• TASK BRIEF: Go through the records and count every line that holds "will". Only the number belongs in the reply.

-- Opening Marker --

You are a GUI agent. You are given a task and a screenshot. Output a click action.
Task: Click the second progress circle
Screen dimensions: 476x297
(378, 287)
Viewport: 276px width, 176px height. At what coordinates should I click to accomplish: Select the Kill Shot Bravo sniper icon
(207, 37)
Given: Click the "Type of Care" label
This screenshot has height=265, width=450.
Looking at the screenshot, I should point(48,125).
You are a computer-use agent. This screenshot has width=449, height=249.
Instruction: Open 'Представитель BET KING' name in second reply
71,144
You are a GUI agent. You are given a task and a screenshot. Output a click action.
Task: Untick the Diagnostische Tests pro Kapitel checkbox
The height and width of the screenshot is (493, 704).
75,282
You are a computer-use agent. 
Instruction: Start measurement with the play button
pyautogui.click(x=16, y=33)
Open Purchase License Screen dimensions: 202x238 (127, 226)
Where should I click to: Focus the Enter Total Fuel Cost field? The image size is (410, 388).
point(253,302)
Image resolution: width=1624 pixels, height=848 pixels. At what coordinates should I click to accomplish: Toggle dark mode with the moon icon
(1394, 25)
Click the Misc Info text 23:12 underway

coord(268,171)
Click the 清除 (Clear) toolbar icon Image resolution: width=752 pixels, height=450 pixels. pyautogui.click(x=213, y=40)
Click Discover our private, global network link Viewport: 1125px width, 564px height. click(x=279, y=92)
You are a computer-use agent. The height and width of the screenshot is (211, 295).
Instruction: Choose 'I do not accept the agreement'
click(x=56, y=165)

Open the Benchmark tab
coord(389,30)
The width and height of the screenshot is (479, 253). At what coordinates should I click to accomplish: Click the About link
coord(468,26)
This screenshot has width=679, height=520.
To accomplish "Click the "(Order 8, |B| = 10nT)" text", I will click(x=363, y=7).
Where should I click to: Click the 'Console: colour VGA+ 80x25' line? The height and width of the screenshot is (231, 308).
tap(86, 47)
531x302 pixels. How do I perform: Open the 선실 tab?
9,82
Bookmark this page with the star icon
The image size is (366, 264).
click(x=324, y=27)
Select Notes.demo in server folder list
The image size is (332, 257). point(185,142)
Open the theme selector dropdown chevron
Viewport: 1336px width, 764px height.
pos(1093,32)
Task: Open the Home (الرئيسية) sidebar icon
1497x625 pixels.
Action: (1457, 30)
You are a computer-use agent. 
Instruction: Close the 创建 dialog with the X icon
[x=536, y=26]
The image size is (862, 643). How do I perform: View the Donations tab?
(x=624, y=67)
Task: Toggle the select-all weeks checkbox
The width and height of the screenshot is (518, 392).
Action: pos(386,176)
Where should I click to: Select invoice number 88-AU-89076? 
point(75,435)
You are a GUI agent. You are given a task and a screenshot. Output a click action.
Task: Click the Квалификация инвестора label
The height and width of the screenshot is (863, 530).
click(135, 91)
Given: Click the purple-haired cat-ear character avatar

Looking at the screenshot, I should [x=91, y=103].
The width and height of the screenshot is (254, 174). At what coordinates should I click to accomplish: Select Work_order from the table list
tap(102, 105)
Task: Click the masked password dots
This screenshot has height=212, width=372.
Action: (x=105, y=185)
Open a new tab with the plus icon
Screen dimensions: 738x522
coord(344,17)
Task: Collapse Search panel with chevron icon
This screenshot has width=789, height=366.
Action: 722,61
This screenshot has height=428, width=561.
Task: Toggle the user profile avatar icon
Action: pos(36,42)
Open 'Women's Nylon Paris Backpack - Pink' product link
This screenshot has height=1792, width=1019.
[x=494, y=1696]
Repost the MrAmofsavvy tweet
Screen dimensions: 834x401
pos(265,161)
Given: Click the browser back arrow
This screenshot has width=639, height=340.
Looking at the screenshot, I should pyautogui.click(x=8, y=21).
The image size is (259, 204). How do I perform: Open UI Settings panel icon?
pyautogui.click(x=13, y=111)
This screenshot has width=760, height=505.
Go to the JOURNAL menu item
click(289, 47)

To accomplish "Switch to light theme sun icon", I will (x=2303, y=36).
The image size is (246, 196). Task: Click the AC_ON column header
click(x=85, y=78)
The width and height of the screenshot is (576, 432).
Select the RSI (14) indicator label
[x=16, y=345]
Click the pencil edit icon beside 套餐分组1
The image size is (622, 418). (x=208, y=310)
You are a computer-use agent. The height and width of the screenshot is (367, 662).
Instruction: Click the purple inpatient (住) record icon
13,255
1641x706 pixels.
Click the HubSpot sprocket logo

-- Closing Marker --

• THE ANSWER: 2